This homily, based on Matthew 4:1-11, was delivered at the EAPI chapel.
In the desert our Lord Jesus undergoes three temptations. One of them seems out of place. One doesn’t seem to belong with the other two. Can you tell which one?
Let’s review the three temptations. In the first temptation, our Lord is invited to turn stone into bread in order to sate his hunger–a hunger that must have grown really intense given his 40 days of fasting. In the second temptation, the devil entices our Lord to deceive people by putting up a show–tossing himself from the top of the temple to compel the angels to launch a rescue mission. In his third attempt, the devil blatantly bribes our Lord with all the kingdoms in the world–if only he fall on his knees to worship the devil.
Now, usually we think the devil tempts us so that we end up committing a sin. But strictly speaking, in this episode in the desert, the devil tempts Jesus to commit an evil deed only in two of the three temptations! Deceiving the people (Temptation #2) and especially worshipping the devil (Temptation #3) are clearly and obviously wrong. But what about turning stone into bread to end your fast? What’s so wrong about eating so that we remain alive? This is by no means an evil deed; in fact, it’s a sin not to take care of your health! So where is the temptation here?
I think here is where we need to understand what temptation really means. It doesn’t always involve a choice between what is good and what is evil. As in the case of Temptation #1, it may well involve a choice between what is good and what is better. We’ve heard the saying, “The good is the enemy of the better.” What it means is that doing something that is good–or being content with doing something good–may keep us from doing something even better. The evil spirit will do anything to keep us from doing what God wants us to do. He will leave no stone unturned–or unchanged!–to keep us from pleasing God. And sometimes–especially with people who are already trying to follow God’s will–what it takes is a temptation not to do the better, but to be content with the lesser good.

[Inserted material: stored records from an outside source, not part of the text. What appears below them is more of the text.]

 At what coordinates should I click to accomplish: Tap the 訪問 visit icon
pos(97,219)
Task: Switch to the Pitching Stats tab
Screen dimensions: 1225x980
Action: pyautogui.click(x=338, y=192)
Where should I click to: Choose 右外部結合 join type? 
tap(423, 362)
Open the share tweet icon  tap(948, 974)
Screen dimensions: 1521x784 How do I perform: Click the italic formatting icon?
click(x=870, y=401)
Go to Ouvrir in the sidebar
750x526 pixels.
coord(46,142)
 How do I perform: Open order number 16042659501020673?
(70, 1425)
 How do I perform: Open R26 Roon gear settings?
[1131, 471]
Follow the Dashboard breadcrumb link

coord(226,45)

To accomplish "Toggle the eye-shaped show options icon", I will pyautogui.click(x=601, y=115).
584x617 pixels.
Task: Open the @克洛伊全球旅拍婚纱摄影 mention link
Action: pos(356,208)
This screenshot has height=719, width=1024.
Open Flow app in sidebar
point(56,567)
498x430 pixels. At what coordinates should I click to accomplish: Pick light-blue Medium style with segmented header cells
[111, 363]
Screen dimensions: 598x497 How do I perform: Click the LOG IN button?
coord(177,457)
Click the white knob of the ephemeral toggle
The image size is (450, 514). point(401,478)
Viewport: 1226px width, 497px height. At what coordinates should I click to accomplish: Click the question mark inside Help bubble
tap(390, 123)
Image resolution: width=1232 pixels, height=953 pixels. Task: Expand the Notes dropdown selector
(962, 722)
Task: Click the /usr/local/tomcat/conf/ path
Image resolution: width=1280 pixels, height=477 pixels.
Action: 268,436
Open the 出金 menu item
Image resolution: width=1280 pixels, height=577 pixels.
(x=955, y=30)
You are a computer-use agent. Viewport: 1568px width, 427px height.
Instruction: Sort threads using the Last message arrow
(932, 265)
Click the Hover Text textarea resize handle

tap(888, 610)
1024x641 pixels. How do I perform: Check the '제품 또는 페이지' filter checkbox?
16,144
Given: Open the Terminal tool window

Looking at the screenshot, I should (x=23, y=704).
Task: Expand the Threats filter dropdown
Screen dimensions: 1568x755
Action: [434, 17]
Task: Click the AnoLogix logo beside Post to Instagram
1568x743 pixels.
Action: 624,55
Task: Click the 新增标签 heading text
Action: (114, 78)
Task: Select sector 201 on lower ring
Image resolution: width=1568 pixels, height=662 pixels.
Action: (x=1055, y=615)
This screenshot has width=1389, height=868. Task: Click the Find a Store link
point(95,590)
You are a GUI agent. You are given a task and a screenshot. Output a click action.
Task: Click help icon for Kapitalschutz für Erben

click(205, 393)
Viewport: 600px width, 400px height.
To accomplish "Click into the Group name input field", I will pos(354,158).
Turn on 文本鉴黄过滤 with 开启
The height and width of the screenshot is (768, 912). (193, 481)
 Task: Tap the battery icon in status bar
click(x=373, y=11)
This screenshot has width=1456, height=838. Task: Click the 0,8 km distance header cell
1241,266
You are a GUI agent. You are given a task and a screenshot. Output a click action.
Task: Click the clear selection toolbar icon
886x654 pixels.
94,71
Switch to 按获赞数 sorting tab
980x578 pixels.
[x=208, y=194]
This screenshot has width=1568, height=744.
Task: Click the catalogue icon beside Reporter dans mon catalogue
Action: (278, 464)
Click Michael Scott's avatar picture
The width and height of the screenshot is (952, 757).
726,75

In the first temptation, our Lord is being tempted not to complete his 40 days and 40 nights of fasting. There’s nothing intrinsically wrong with that–it’s already such a big sacrifice to fast for 39 days and nights! The Lord is also being tempted to use his power as the Son of God to interfere with the laws of nature by turning stone into bread. Again, nothing sinful there ither; he’s going to be doing a lot of that in his miracles.
However, our Lord knows that if he yields, he will be choosing something less good, and he will be kept away from pursuing what’s better.
We learn an important lesson here. Sometimes temptations don’t involve blatant and obvious choices between what is good and what is bad. The more effective temptations employed by the evil spirit are the more subtle ones, when we hear him whisper, “What’s wrong with doing this instead? It’s not wrong. It’s not a sin.”
But it’s not doing God’s will either. And if we listen to him, we will have lost the battle because we will have kept ourselves from doing the greater good.
Let’s pray to God to give us the wisdom and the generosity always to recognize and choose the greater good.
4 replies on “THE DEVIL LEAVES NO STONE UNTURNED”
Thanks for your homily Fr. Johnny!
My prayer is for the grace to recognize the subtle temptations and avoid them. Perhaps, this will strengthen me to withstand the greater ones, and I would be enabled to gain wisdom and generosity to pursue God’s greater Will for me.
God has 3 tasks for us: don’t sin, do good, and do better. In doing these tasks, we are waylaid at every turn by temptations from within and from without. Without God’s grace, we’d be trashing, slashing wildly in the dark. “You are my light, Lord, lead me on.”
Thank you for the inspiration. please help me pray for my personal intentions (healing, vocation, profession, relationship, good health and abundant life)
Dear Lord, grant me the wisdom and generosity always to recognize and choose the greater good. Amen.